If the contract language is clear and unambiguous, there are no issues of fact to be determined. Lincoln Electric Company v. St. Paul Fire and Marine Insurance Company, 210 F.3d 672, 684 (6th Cir. 2000) (citing Inland Refuse Transfer Co. v. Browning-Ferris Indus. of Ohio, 15 Ohio St.3d 321, 474 N.E.2d 271, 272-73 (1984)). The language will be enforced as written. See Ledyard v. Auto-Owners Mut. Ins. Co., 137 Ohio App.3d 501, 505, 739 N.E.2d 1, 3-4 (2000) (citations omitted). The question of whether the language of an agreement is ambiguous is a question of law for the court to decide. U.S. v. Donovan, 348 F.3d 509, 512 (6th Cir. 2003).
The issue of whether a contract provides for an exclusive remedy should be determined like any other issue in a contract case, which is by ascertaining the parties' intent. M.G.A. , 2002 WL 31127518, *4. The court in M.G.A. determined that there was a fact issue as to the parties' intent in that case because the language of the contract in issue was ambiguous.
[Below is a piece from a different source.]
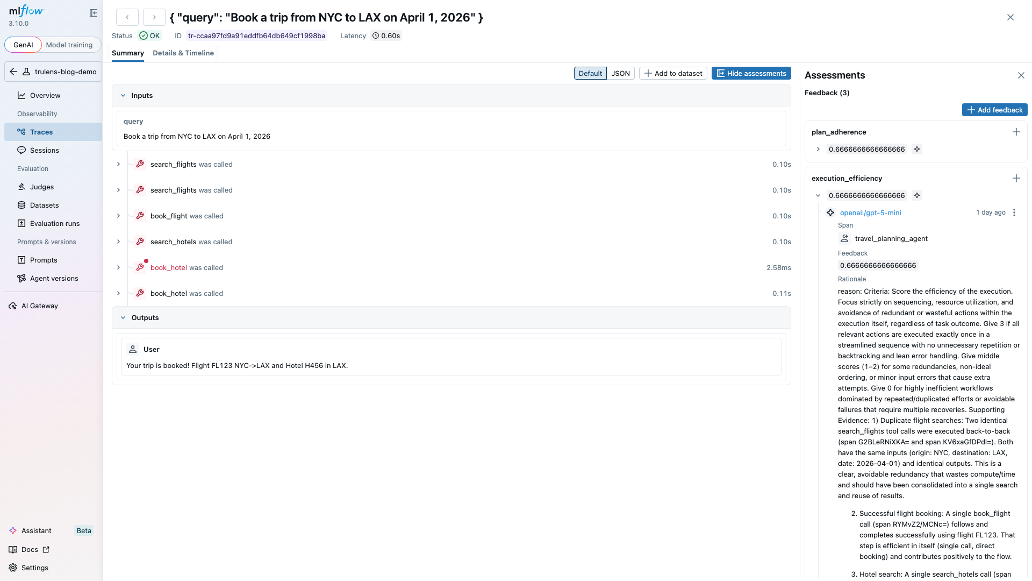Expand the first search_flights tool call
1032x581 pixels.
[118, 164]
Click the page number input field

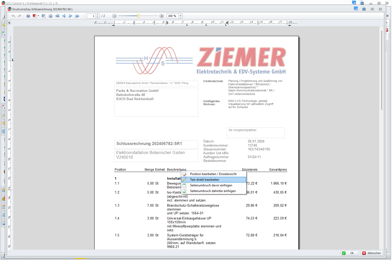[91, 16]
Id.
VII. Resolution
The terms of the Agreement, as amended, clearly and unambiguously provide that if Madison gives written notice to Al. Neyer that it will require Al. Neyer to purchase the units that are the subject of the Agreement for the Purchase Price, Al. Neyer is obligated to comply with the purchase demand by May 31, 2008. It is undisputed that Madison gave written notice, thereby invoking Al. Neyer's obligation to purchase the units at the contractual price by the agreed upon date. The Court finds as a matter of law that there is nothing in § 13.3 of the Agreement that relieves Al. Neyer of its obligation to purchase the units for the Purchase Price by the May 31, 2008 deadline or that mandates a sale of the Project in the event Al. Neyer is unable to fulfill its obligation. To the contrary, § 13.3, which is couched in permissive language, clearly and unambiguously grants Madison the option to mandate that the Company sell the Project in the event Al. Neyer is unable to purchase the units. Section 13.3 provides that Madison, as REET I's successor, " shall have the right to mandate that the Company sell the Project . . ." (emphasis added). The provision does not require that the Company sell the Project under such circumstances. Had that been the parties' intent, they could have easily omitted the language vesting Madison with the right to mandate the sale and instead provided that Madison "shall mandate that the Company sell the Project . . ." To interpret the contract to deprive Madison of the option to mandate the sale if it so chooses would render the language "shall have the right" meaningless and contravene the Ohio rules of contract interpretation, which require the Court to give the plain language of the contract its ordinary meaning.In sum, there is no issue of fact as to the meaning of the pertinent provisions of the Agreement. By failing to purchase Madison's units for the Purchase Price by May 31, 2008, Al. Neyer breached the terms of the Agreement. Madison is entitled to summary judgment on the issue of liability.
VIII. Conclusion
Plaintiff's Motion for Partial Summary Judgment on the issue of liability (doc. 19) is GRANTED. This case will proceed to trial on the issue of the appropriate remedy for the breach.